Task to carry out:
Convert the rows below into a JSON array of strings, with one string per line and blank lines left out.
━━ Records for the task ━━
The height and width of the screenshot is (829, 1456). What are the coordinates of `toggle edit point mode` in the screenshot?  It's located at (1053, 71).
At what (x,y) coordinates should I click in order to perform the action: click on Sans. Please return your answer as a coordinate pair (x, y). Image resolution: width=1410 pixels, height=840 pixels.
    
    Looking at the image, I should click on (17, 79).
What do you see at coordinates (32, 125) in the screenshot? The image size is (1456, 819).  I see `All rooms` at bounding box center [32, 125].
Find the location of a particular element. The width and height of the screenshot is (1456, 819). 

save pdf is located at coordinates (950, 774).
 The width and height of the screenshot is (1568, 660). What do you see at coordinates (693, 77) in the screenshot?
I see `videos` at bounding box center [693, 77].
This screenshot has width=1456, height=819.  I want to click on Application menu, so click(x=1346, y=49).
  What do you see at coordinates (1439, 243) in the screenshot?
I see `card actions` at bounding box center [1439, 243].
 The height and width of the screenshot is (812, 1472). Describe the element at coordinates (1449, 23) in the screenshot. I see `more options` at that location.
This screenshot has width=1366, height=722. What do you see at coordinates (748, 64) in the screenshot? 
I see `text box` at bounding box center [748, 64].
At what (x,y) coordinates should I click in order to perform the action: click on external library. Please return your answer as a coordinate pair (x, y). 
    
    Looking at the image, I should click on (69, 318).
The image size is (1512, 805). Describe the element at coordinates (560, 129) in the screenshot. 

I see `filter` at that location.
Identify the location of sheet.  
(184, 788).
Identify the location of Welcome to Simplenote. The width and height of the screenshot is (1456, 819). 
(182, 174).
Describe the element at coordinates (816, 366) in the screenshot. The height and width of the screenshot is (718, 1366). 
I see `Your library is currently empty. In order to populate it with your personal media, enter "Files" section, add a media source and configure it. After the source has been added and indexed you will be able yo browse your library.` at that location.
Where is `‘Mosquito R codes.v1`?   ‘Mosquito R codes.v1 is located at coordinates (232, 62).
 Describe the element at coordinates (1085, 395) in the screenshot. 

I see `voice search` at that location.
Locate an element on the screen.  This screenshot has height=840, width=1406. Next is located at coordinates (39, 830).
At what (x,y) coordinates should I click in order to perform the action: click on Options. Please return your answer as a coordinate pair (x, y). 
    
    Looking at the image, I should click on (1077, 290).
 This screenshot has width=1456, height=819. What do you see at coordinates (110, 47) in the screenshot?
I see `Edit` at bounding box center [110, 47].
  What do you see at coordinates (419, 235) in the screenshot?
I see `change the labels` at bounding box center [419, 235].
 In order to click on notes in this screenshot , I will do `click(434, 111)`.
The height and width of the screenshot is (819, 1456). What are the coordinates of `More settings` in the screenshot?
━━━
Written solution:
[
  "The height and width of the screenshot is (829, 1456). What are the coordinates of `toggle edit point mode` in the screenshot?  It's located at (1053, 71).",
  "At what (x,y) coordinates should I click in order to perform the action: click on Sans. Please return your answer as a coordinate pair (x, y). Image resolution: width=1410 pixels, height=840 pixels.",
  "    Looking at the image, I should click on (17, 79).",
  "What do you see at coordinates (32, 125) in the screenshot? The image size is (1456, 819).  I see `All rooms` at bounding box center [32, 125].",
  "Find the location of a particular element. The width and height of the screenshot is (1456, 819). ",
  "save pdf is located at coordinates (950, 774).",
  " The width and height of the screenshot is (1568, 660). What do you see at coordinates (693, 77) in the screenshot?",
  "I see `videos` at bounding box center [693, 77].",
  "This screenshot has width=1456, height=819.  I want to click on Application menu, so click(x=1346, y=49).",
  "  What do you see at coordinates (1439, 243) in the screenshot?",
  "I see `card actions` at bounding box center [1439, 243].",
  " The height and width of the screenshot is (812, 1472). Describe the element at coordinates (1449, 23) in the screenshot. I see `more options` at that location.",
  "This screenshot has width=1366, height=722. What do you see at coordinates (748, 64) in the screenshot? ",
  "I see `text box` at bounding box center [748, 64].",
  "At what (x,y) coordinates should I click in order to perform the action: click on external library. Please return your answer as a coordinate pair (x, y). ",
  "    Looking at the image, I should click on (69, 318).",
  "The image size is (1512, 805). Describe the element at coordinates (560, 129) in the screenshot. ",
  "I see `filter` at that location.",
  "Identify the location of sheet.  ",
  "(184, 788).",
  "Identify the location of Welcome to Simplenote. The width and height of the screenshot is (1456, 819). ",
  "(182, 174).",
  "Describe the element at coordinates (816, 366) in the screenshot. The height and width of the screenshot is (718, 1366). ",
  "I see `Your library is currently empty. In order to populate it with your personal media, enter \"Files\" section, add a media source and configure it. After the source has been added and indexed you will be able yo browse your library.` at that location.",
  "Where is `‘Mosquito R codes.v1`?   ‘Mosquito R codes.v1 is located at coordinates (232, 62).",
  " Describe the element at coordinates (1085, 395) in the screenshot. ",
  "I see `voice search` at that location.",
  "Locate an element on the screen.  This screenshot has height=840, width=1406. Next is located at coordinates (39, 830).",
  "At what (x,y) coordinates should I click in order to perform the action: click on Options. Please return your answer as a coordinate pair (x, y). ",
  "    Looking at the image, I should click on (1077, 290).",
  " This screenshot has width=1456, height=819. What do you see at coordinates (110, 47) in the screenshot?",
  "I see `Edit` at bounding box center [110, 47].",
  "  What do you see at coordinates (419, 235) in the screenshot?",
  "I see `change the labels` at bounding box center [419, 235].",
  " In order to click on notes in this screenshot , I will do `click(434, 111)`.",
  "The height and width of the screenshot is (819, 1456). What are the coordinates of `More settings` in the screenshot?"
]